[Extracted data]:
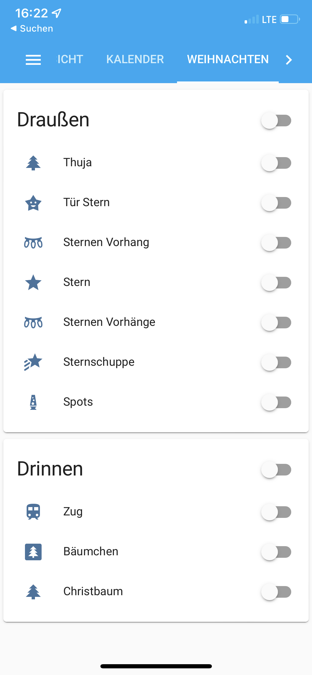Screen dimensions: 312x675
Task: Click the Christbaum pine tree icon
Action: 33,592
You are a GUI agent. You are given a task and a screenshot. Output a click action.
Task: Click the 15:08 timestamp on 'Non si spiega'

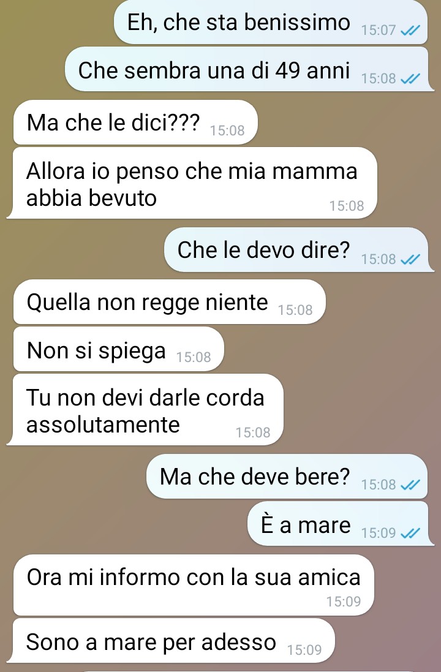point(194,357)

[Exercise details]: Exactly the lines from the one that contains "You are a GUI" through the last line of the records should be set down, and the pictures should be dropped.

[Completed task]:
You are a GUI agent. You are given a task and a screenshot. Output a click action.
Task: Click the 15:08 timestamp on 'Non si spiega'

point(194,357)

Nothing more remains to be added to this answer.